The decision to conduct a review followed on from BHP’s development of its South Flank operation, which will increase production from the MAC hub to 145-million tonnes a year, from around 2023 onwards.

Iluka told shareholders on Thursday that production from South Flank is expected to increase the annual iron-ore production within the MAC royalty area from 55-million tonnes a year to 135-million tonnes a year, with the increased royalties having the potential to materially increase the cash flows generated by the MAC royalty, and, in turn, the value to Iluka shareholders.

The earnings from the MAC royalty would, ultimately, be dependent on a number of factors, including the iron-ore price and the US/Australian exchange rate.

“Iluka’s mineral sands businses continues to be a global market leader in the production of zircon and high grade titanium feedstock. The business is producing solid cash flows in the current market environment and is well positioned for the future, with a pipeline of attractive growth projects,” said Iluka MD Tom O’Leary.

“MAC earnings are derived from a high quality, long life asset. The MAC area is a high-grade, low cost iron-ore asset with a tier one operator in BHP. Thanks to the South Flank development, it has significant growth in expected cash flows. In addition, further growth in the value of MAC is possible given the potential for the development by BHP of deposits within the area covered by the royalty agreement.”
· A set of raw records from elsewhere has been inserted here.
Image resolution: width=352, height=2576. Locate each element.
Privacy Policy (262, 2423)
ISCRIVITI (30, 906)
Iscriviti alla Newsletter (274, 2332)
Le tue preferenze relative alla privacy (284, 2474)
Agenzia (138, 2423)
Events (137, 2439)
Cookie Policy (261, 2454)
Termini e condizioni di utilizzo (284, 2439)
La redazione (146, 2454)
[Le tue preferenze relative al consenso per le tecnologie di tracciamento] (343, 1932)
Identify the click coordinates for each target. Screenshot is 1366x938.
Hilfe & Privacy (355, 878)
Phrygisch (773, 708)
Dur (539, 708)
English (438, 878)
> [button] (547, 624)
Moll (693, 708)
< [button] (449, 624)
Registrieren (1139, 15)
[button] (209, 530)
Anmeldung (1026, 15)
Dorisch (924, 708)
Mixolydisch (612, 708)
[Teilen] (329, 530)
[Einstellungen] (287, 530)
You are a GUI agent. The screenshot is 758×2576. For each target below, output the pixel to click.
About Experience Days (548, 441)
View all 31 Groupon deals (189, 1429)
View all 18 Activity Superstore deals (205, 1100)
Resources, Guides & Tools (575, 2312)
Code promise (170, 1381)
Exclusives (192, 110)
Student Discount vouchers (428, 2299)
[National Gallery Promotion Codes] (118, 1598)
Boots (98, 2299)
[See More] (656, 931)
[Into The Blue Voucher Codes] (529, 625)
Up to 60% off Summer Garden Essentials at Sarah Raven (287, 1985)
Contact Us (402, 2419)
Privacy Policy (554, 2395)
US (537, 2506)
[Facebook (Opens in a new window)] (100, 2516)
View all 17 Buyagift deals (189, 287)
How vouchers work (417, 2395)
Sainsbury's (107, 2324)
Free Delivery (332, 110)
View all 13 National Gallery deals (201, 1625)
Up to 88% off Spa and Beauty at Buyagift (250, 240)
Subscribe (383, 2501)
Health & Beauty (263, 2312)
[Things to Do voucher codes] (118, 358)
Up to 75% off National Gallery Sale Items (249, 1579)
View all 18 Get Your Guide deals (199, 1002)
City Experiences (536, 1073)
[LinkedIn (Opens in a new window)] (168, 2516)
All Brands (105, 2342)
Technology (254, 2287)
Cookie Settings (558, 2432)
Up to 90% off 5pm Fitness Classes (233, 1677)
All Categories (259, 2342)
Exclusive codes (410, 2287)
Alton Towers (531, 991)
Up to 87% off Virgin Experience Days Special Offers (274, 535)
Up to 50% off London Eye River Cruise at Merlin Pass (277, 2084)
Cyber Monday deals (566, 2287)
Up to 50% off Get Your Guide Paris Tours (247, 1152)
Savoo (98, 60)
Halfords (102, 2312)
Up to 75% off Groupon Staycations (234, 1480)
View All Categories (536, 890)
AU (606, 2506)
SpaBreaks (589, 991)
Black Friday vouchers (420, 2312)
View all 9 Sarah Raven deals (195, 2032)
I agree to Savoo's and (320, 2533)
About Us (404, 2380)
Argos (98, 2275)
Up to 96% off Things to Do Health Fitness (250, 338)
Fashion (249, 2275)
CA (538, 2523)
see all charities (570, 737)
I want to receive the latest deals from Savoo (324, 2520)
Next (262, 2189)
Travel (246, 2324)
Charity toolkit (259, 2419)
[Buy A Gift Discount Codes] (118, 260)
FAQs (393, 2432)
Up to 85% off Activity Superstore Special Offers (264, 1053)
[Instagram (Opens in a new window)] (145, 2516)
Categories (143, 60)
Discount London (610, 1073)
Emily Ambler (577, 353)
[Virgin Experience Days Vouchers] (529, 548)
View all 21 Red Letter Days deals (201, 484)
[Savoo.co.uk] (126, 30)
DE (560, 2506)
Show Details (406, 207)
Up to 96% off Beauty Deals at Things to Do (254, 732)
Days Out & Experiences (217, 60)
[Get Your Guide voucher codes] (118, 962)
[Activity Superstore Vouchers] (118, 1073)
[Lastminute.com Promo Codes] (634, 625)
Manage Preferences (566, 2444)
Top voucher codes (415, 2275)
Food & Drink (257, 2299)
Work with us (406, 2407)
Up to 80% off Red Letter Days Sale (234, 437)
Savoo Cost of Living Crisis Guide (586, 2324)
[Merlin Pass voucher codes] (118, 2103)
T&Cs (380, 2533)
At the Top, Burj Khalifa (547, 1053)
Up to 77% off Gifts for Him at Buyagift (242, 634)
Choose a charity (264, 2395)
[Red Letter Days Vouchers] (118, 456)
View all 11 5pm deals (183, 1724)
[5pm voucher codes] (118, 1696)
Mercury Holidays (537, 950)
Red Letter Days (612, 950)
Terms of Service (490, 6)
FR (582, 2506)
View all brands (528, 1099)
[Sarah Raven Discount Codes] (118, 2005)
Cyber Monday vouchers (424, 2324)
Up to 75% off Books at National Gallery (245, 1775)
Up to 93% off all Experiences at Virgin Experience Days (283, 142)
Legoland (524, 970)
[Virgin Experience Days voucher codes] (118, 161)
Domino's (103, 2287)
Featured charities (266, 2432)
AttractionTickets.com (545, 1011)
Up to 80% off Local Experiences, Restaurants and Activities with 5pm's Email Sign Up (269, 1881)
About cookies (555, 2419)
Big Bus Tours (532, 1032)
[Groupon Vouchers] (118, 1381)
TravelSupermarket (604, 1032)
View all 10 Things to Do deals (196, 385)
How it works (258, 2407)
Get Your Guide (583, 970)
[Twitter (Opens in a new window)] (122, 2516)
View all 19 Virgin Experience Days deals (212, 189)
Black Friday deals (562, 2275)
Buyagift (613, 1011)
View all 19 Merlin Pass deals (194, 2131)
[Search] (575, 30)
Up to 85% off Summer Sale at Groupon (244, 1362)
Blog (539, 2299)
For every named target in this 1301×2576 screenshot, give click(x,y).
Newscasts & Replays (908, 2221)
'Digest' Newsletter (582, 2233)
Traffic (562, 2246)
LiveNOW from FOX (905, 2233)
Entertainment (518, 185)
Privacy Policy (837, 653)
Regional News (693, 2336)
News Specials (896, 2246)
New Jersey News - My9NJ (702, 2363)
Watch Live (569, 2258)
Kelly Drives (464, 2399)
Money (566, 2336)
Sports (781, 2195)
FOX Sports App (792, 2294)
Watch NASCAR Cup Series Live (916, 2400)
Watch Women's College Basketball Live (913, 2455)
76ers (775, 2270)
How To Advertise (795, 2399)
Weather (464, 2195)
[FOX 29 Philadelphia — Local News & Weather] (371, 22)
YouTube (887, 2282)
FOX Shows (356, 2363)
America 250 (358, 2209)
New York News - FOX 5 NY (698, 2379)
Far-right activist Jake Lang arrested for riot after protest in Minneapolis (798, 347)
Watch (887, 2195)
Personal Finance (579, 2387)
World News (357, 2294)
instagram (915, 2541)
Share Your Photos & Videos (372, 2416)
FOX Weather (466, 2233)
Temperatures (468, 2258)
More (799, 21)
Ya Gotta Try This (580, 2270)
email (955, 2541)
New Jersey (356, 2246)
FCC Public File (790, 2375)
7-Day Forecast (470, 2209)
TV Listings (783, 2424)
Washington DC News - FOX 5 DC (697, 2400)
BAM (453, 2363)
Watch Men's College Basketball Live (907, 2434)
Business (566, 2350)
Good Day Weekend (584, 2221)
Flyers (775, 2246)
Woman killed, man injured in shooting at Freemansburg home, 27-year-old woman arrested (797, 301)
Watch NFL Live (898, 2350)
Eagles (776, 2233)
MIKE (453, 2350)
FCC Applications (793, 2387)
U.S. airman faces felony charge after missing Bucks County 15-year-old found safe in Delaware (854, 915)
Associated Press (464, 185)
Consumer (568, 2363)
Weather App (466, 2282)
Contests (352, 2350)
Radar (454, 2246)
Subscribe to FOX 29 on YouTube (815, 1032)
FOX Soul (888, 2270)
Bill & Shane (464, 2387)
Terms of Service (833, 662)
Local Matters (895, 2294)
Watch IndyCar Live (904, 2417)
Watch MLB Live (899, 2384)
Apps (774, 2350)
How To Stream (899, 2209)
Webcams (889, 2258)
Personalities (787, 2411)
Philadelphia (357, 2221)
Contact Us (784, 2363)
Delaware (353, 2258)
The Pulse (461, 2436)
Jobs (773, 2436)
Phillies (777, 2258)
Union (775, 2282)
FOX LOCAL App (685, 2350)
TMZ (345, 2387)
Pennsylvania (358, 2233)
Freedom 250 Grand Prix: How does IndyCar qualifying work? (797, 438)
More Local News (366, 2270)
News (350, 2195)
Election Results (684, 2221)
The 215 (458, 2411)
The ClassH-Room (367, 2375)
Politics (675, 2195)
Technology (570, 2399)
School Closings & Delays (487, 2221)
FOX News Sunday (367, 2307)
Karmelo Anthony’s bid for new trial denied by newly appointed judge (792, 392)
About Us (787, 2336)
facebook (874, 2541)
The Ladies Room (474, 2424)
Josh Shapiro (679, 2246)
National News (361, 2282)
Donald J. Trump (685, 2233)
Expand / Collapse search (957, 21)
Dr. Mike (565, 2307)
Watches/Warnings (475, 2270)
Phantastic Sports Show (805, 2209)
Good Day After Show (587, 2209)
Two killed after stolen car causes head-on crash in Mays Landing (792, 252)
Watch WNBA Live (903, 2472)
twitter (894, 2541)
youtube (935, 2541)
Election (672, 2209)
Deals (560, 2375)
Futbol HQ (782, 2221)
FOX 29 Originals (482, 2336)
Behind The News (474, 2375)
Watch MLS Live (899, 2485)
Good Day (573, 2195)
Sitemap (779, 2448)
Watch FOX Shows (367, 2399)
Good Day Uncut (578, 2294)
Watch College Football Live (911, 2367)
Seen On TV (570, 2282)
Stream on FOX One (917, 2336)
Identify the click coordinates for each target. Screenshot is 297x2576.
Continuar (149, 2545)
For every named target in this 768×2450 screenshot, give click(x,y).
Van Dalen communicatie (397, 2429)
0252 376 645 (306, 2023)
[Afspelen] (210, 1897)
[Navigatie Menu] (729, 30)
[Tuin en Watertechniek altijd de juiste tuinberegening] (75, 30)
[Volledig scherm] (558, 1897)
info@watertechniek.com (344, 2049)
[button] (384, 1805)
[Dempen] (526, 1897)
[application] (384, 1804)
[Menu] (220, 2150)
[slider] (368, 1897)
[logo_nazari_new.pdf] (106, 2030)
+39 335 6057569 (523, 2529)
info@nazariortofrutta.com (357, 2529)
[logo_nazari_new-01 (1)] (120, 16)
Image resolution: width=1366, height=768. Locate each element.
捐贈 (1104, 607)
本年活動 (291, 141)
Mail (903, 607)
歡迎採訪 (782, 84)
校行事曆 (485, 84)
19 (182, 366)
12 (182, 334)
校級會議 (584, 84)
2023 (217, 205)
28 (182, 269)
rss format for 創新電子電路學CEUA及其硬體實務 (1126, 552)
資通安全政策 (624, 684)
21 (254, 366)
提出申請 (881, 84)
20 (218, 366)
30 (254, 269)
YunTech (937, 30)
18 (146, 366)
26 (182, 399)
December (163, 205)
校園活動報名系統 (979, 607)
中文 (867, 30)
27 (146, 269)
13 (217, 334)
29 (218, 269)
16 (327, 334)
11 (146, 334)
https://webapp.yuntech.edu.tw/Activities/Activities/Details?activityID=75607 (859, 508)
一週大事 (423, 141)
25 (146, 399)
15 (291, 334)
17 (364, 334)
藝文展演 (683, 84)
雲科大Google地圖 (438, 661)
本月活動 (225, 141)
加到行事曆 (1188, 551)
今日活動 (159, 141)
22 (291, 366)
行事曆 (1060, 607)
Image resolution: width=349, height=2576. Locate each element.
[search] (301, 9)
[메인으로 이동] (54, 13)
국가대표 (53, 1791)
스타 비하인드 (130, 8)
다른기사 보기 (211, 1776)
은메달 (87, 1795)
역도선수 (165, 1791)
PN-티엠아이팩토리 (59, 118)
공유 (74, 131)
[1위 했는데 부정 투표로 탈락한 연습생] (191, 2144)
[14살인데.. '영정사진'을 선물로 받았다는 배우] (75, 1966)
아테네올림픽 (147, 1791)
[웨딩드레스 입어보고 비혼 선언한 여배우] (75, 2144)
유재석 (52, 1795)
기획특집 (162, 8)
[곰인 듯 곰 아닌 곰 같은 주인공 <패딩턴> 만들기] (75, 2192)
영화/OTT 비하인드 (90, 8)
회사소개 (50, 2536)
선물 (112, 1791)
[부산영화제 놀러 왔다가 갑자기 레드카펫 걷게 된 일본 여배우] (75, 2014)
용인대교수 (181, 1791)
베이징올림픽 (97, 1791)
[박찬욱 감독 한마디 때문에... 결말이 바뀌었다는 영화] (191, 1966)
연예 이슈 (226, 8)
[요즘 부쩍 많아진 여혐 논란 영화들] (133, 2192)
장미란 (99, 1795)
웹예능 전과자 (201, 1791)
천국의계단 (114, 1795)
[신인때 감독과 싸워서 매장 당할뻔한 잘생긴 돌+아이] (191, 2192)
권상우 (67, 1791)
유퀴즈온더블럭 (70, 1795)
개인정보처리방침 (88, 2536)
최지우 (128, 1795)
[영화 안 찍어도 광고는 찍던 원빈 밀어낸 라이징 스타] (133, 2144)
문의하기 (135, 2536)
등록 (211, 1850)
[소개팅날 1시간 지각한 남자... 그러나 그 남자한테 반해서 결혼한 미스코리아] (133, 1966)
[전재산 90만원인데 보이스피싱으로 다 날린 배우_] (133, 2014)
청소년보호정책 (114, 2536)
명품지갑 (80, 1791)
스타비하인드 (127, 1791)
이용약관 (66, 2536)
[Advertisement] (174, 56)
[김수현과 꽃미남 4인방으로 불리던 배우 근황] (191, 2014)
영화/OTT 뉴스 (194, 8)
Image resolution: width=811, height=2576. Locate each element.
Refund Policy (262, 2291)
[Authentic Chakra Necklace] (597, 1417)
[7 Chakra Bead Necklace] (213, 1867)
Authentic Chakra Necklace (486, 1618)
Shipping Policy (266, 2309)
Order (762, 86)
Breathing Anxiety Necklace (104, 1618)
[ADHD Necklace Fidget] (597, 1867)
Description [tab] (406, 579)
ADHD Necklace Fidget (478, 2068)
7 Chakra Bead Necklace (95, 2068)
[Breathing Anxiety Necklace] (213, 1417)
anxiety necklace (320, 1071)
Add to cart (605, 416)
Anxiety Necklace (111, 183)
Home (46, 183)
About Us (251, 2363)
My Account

O’Leary said that the review will consider a range of options, including dividend policies and a structural separation of MAC by way of a demerger. Capital requirements, business plans, management structures and cost and tax implications will also be assessed.

The results of the review will likely be announced in February next year.

Meanwhile, Iluka on Thursday also reported that mineral sands production for the September quarter was up by 17% on the previous quarter, to 198 000 t.

Rutile production for the September quarter was up 18%, to 48 000 t, while zircon production was up by 29%, to 94 000 t, and synthetic rutile production remained steady at 57 000 t.

Sales volumes for the third quarter were down by 10% on the second quarter, reaching 148 000 t, generating revenues of A$316.9-million, up from the A$295.2-million reported in the previous quarter.